Disposerons-nous d’assez d'eau dans les 40 prochaines années ? La réponse est non. Nous savons tous que d'ici 2040, 30 à 40% de la population mondiale devra faire face à une raréfaction de sa ressource en eau disponible. Une situation qui affecte déjà de nombreuses régions du monde et qui pourrait conduire à des conflits d’usage entre agriculture, industrie et besoins des collectivités. C'est la raison pour laquelle nous devons préserver la ressource en eau, grâce aux technologies smart et à la mise à disposition de ressources en eau alternatives comme la réutilisation des eaux usées traitées, le dessalement ou la réalimentation des nappes phréatiques.

Concernant la gestion des déchets, la situation a également fortement évolué. Il ne s’agit plus de se limiter à collecter et enfouir les déchets, mais d’inscrire leur chaîne de valeur dans les principes de l’économie circulaire, en produisant grâce à eux des matières premières secondaires et de l’énergie renouvelable.

L'économie circulaire est l'opposé d'un modèle en silos. Je crois profondément que la responsabilité des entreprises en ce domaine est d’encourager la coopération entre acteurs économiques, de briser les barrières et organiser le dialogue avec l’ensemble des parties prenantes : industriels, ONGs, autorités publiques et citoyens.

Ce modèle économique représente une nouvelle façon d'être et d'agir. Il nécessite que toutes les activités industrielles soient mises en relation et partagent, plus que jamais, ressources et informations.
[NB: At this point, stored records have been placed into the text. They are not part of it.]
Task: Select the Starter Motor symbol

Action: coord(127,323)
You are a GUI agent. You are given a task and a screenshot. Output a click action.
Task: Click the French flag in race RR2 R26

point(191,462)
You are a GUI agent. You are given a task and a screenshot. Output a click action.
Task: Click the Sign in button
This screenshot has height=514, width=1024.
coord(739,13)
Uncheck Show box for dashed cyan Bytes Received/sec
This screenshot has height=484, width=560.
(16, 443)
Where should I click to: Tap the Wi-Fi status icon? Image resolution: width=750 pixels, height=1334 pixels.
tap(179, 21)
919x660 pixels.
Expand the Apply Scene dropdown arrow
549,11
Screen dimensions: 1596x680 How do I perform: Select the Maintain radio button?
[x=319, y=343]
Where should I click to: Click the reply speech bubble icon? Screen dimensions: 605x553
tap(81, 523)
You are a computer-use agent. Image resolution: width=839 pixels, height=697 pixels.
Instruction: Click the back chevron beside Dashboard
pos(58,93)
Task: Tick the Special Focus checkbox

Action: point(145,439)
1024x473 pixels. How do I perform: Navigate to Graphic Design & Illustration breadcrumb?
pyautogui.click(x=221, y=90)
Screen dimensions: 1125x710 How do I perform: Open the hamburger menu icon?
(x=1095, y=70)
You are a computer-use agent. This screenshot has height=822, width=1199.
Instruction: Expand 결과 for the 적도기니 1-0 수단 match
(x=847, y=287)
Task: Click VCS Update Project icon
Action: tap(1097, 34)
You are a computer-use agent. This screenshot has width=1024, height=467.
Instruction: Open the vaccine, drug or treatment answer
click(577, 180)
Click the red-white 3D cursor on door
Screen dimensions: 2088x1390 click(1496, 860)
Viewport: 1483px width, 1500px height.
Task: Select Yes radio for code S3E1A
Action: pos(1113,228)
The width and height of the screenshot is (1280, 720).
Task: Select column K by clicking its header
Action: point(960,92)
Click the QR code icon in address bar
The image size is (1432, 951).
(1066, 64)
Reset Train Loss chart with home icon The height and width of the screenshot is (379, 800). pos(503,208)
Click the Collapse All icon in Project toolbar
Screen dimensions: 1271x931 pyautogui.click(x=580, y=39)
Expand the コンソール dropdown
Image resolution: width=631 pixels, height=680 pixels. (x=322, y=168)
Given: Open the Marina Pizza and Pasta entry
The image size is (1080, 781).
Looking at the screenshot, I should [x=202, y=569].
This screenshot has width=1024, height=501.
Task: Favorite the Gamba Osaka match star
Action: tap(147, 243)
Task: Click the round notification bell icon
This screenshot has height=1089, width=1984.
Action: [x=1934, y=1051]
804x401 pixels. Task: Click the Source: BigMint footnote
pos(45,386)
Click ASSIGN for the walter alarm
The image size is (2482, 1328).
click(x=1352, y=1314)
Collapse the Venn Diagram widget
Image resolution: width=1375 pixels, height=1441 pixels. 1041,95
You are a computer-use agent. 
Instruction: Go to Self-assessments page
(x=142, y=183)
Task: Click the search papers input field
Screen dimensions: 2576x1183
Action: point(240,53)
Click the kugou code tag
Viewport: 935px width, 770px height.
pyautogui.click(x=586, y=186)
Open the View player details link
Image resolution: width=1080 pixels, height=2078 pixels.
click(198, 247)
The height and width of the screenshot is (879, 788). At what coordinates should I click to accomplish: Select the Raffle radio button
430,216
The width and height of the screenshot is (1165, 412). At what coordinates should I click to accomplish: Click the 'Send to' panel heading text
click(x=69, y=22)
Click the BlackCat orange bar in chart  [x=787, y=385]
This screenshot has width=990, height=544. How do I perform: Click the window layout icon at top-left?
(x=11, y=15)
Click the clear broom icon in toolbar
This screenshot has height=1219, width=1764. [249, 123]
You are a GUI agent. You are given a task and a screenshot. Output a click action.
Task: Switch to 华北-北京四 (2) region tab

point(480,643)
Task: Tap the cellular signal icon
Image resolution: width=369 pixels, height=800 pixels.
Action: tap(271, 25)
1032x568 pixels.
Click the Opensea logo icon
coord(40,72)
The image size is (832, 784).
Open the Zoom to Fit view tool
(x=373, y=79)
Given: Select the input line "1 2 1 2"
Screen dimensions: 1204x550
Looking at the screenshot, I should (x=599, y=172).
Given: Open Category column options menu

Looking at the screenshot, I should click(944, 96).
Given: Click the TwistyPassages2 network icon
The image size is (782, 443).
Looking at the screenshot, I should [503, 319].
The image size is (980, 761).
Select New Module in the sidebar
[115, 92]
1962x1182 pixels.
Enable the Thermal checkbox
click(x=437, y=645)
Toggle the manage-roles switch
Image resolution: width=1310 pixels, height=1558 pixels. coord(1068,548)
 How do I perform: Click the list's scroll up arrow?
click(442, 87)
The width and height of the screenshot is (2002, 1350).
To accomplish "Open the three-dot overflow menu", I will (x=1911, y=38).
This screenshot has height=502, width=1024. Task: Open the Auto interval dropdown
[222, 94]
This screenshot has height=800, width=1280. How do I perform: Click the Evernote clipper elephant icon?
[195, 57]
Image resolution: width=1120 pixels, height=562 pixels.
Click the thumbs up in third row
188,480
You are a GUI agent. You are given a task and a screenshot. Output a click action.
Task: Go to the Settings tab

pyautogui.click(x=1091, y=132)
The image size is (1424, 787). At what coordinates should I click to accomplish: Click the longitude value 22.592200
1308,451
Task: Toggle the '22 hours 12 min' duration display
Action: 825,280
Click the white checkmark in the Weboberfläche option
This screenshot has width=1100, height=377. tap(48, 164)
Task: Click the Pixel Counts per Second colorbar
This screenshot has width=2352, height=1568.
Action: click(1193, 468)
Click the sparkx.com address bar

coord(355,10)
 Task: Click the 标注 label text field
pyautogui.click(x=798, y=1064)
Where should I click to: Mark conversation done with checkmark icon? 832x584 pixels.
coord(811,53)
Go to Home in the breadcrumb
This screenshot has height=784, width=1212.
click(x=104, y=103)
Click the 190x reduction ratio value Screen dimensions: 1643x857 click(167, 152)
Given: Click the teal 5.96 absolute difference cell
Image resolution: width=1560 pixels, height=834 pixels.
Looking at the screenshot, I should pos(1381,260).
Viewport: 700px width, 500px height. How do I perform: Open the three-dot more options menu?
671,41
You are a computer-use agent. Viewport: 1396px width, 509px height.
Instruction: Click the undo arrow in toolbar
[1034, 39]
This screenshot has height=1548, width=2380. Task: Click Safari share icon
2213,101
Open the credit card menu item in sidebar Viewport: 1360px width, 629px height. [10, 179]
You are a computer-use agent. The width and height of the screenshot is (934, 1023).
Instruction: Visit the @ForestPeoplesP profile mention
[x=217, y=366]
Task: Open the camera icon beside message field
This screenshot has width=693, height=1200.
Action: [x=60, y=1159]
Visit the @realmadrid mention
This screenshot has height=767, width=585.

Le recyclage du plastique, par exemple, implique une coopération entre l'industrie chimique, l’industrie pétrolière, l'industrie de l’emballage et bien sûr les consommateurs, qui orientent la demande avec leurs comportements d'achats et qui sont des acteurs clés dans l’amélioration du tri des déchets.

Nous avons également besoin d’une réglementation adaptée pour atteindre nos objectifs. L'Union européenne, par exemple, vise à encourager des taux de recyclage et de production de matières premières secondaires plus élevés, comme le démontre sa récente proposition de stratégie climat à 2050. Mais alors que notre capacité de production de matières premières secondaires augmente progressivement, une question demeure : à long terme, la demande rencontrera-t-elle l'offre ? La plupart des utilisateurs industriels continuent à privilégier les matières brutes aux matières recyclées, en se fondant uniquement sur leur prix. Si nous voulons accélérer la transition vers une économie circulaire, la généralisation de politiques publiques économiquement incitatives, comme par exemple la mise en place d’un prix du carbone à la fois visible et prévisible, en sera l'un des leviers essentiels.

Chez SUEZ, nous travaillons constamment à l’amélioration de la performance de nos solutions, en s’appuyant sur une solide stratégie d'innovation. Nous combinons ainsi les efforts de nos centres de recherche et d'innovation avec les technologies développées par des start-ups prometteuses, des PME innovantes, tout en impliquant nos clients afin de mieux répondre à leurs nouveaux besoins. Ces partenariats nous permettent d'être plus efficaces et de nous inscrire encore plus rapidement dans l'économie circulaire. C’est la manière dont nous envisageons l’avenir.

Jean-Louis Chaussade, DG de SUEZ

Cette tribune a été écrite dans le cadre de Solutions&Co, une démarche collaborative qui regroupe 20 journaux internationaux dont The Financial Times, Les Echos, Kommersant, Hindu Business Line, Yicai Global, Forbes Afrique, et El Economista. Coordonnée par Sparknews, cette opération éditoriale vise à mettre en lumière des solutions concrètes face au changement climatique.